Dennis McCarthy – (213) 222-8260 – email@example.com
At the end of 2012, The Delaware Chancery Court upheld the use of a valuable technique in the auction of public companies, referred to as the “don’t ask, don’t waive” provision.
This provision prevents the bidders who lose in an auction from making a topping bid once the winning bid is determined. It is designed to encourage bidders to make their best offer knowing that they won’t be forced into additional rounds of bidding.
It is a technique used to get sellers the highest price and to bring closure to an auction.
This provision, usually inserted into the standstill provisions of a non-disclosure agreement, is agreed upon at the very beginning of the auction process, often without much attention, when potential bidders are cooperative and eager to get started on their evaluation.
It comes into play, however, at the very end of the auction process after the potential bidders’ evaluation is over and final bids have been submitted.
So, what’s the issue?
Under Delaware law, Board’s of companies have the duty to maximize value on a sale and to be fully informed of the potential for higher bids.

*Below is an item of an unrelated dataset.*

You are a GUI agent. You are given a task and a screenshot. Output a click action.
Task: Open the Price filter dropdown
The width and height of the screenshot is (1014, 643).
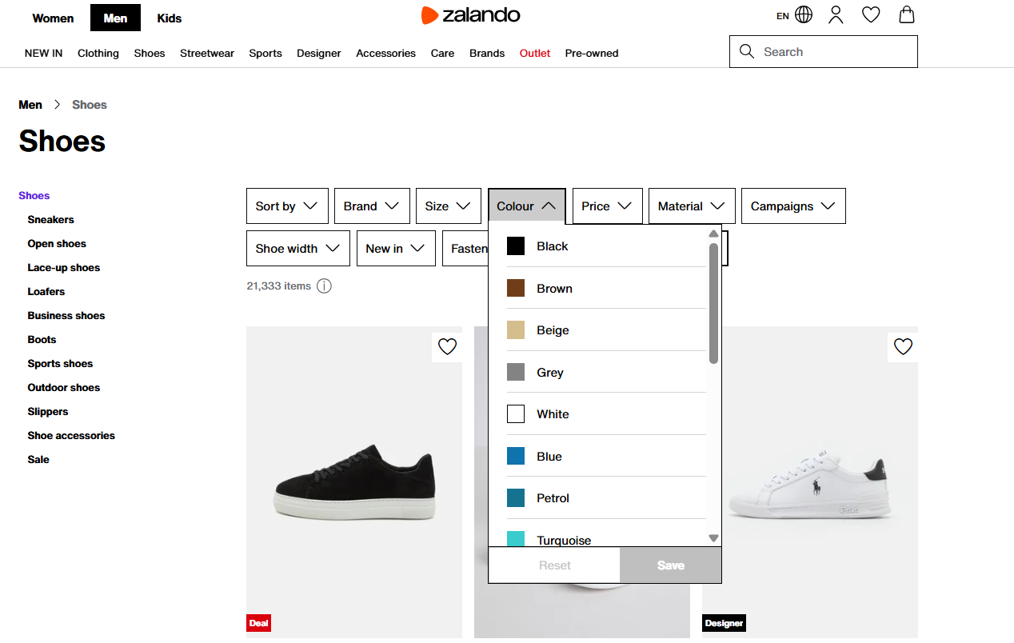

So, does the “don’t ask, don’t waive” provision prevent the Board of a selling company from entertaining potentially topping bids from losing bidders?
This was the question addressed by the Delaware Court. In a ruling Mid-December, the court determined that a selling company can use the “don’t ask, don’t waive” provision as a tool to maximize value as long as the Board, its advisers and shareholders are aware of its use and understand its impact.
The “don’t ask, don’t waive” provision, therefore, remains an available technique for use by selling companies.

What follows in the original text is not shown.